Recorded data

[Begin]

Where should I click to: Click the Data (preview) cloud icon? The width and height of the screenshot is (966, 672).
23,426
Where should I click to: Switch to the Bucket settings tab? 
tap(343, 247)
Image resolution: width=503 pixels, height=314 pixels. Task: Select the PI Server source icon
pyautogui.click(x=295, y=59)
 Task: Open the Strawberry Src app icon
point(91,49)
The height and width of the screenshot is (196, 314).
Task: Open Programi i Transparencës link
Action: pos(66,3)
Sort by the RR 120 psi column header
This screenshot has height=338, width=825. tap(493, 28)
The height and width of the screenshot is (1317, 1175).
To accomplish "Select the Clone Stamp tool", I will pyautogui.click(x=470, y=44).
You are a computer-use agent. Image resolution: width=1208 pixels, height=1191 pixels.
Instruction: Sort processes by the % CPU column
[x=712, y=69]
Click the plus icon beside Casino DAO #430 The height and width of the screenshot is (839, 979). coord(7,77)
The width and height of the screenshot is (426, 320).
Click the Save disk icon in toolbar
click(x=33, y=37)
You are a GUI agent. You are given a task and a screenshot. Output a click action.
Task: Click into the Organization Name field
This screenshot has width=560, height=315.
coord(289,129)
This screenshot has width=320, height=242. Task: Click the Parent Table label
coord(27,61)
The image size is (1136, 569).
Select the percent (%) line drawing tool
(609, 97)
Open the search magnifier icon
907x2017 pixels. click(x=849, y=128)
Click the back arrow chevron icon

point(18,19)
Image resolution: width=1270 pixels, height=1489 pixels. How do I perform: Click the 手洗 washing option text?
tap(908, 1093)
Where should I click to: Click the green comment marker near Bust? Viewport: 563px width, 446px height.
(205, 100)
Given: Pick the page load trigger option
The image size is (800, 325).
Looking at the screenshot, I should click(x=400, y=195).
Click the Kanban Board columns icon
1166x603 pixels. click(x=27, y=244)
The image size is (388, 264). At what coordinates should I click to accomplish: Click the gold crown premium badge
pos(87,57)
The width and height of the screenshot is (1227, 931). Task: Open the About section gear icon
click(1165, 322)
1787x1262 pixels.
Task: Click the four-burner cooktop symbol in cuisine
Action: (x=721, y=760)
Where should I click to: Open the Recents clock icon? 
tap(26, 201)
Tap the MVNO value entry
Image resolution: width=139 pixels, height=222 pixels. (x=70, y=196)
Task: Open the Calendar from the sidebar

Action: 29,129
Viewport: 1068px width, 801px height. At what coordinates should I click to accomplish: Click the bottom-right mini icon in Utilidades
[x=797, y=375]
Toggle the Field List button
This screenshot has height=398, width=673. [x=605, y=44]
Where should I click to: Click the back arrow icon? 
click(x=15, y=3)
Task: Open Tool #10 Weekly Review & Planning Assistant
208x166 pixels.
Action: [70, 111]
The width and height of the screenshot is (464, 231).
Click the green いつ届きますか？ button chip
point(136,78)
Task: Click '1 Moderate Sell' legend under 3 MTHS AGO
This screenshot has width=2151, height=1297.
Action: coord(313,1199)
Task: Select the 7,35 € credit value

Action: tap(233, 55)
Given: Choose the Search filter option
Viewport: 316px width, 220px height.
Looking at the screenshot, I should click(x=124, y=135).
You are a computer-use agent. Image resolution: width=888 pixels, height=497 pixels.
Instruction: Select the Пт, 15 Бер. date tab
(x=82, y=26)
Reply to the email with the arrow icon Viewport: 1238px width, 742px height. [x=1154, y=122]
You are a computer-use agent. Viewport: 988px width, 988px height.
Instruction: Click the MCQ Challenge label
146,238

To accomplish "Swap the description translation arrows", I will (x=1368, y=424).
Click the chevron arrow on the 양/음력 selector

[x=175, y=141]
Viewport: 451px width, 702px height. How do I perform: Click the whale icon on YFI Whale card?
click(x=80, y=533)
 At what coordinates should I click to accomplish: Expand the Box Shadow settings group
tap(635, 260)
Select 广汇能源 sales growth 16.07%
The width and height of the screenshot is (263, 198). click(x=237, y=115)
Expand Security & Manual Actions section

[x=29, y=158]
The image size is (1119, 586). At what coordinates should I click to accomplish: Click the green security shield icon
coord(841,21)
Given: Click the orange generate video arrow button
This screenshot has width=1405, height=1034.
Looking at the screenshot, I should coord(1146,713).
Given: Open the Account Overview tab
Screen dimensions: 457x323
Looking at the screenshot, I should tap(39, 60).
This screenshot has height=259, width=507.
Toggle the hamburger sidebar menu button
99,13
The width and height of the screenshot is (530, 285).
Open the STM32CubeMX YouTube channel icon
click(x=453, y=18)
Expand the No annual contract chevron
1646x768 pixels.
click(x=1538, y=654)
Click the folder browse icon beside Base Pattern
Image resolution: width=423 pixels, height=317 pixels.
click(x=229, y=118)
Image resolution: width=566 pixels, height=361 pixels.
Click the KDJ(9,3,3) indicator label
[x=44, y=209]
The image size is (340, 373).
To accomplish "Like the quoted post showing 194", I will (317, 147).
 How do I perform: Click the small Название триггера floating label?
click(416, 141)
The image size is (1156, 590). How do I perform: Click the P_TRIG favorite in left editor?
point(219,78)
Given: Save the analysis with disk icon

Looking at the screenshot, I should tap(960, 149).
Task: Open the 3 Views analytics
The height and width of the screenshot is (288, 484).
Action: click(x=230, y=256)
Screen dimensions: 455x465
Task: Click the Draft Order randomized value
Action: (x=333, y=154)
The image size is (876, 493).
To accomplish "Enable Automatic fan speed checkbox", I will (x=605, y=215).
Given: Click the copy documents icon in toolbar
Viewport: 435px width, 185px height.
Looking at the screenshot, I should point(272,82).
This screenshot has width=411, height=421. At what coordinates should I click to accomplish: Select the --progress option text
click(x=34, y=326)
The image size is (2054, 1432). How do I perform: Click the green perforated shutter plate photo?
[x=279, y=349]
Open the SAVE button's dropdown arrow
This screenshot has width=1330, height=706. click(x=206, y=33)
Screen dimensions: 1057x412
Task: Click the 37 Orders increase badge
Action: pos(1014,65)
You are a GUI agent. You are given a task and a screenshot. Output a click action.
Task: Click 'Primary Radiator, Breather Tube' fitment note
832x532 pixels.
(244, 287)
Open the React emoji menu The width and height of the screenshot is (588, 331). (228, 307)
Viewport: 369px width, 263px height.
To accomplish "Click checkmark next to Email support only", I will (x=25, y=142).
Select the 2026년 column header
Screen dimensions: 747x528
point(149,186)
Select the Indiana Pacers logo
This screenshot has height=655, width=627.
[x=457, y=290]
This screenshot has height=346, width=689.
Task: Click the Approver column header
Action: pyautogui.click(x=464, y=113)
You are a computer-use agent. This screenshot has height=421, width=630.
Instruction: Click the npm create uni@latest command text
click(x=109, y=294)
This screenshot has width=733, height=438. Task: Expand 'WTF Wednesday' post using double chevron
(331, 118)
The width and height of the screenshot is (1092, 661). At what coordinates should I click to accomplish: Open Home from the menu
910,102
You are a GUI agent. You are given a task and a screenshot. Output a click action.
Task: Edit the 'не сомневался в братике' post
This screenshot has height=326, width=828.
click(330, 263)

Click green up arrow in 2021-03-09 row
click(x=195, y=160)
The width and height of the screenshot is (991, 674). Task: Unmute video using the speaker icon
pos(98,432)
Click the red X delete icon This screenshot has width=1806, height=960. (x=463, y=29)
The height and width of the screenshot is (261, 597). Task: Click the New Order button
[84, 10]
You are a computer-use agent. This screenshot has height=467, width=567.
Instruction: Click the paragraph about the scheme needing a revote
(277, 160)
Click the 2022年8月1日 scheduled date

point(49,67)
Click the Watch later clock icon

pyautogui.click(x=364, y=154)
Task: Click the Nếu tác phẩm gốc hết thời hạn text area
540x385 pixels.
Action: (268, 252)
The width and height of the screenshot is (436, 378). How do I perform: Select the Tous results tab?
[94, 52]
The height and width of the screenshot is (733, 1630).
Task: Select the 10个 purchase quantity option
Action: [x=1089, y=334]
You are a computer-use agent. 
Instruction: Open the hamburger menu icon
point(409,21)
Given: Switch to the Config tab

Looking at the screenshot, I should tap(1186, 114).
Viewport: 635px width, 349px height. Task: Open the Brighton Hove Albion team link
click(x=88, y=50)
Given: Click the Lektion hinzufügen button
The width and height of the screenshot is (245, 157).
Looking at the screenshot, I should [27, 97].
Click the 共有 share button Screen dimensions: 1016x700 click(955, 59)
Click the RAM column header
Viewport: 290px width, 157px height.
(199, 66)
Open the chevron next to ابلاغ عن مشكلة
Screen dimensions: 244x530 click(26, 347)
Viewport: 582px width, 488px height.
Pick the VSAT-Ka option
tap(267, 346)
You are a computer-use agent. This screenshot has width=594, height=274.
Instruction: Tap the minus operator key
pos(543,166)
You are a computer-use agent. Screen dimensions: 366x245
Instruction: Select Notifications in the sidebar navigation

[End]

Work to be completed:
Please lay out the records from their first line through the line containing "This screenshot has height=338, width=825." as a Markdown table with the columns Row and Record line, skipping any blank lines.

Worked solution:
| Row | Record line |
|---|---|
| 1 | Where should I click to: Click the Data (preview) cloud icon? The width and height of the screenshot is (966, 672). |
| 2 | 23,426 |
| 3 | Where should I click to: Switch to the Bucket settings tab?  |
| 4 | tap(343, 247) |
| 5 | Image resolution: width=503 pixels, height=314 pixels. Task: Select the PI Server source icon |
| 6 | pyautogui.click(x=295, y=59) |
| 7 |  Task: Open the Strawberry Src app icon |
| 8 | point(91,49) |
| 9 | The height and width of the screenshot is (196, 314). |
| 10 | Task: Open Programi i Transparencës link |
| 11 | Action: pos(66,3) |
| 12 | Sort by the RR 120 psi column header |
| 13 | This screenshot has height=338, width=825. tap(493, 28) |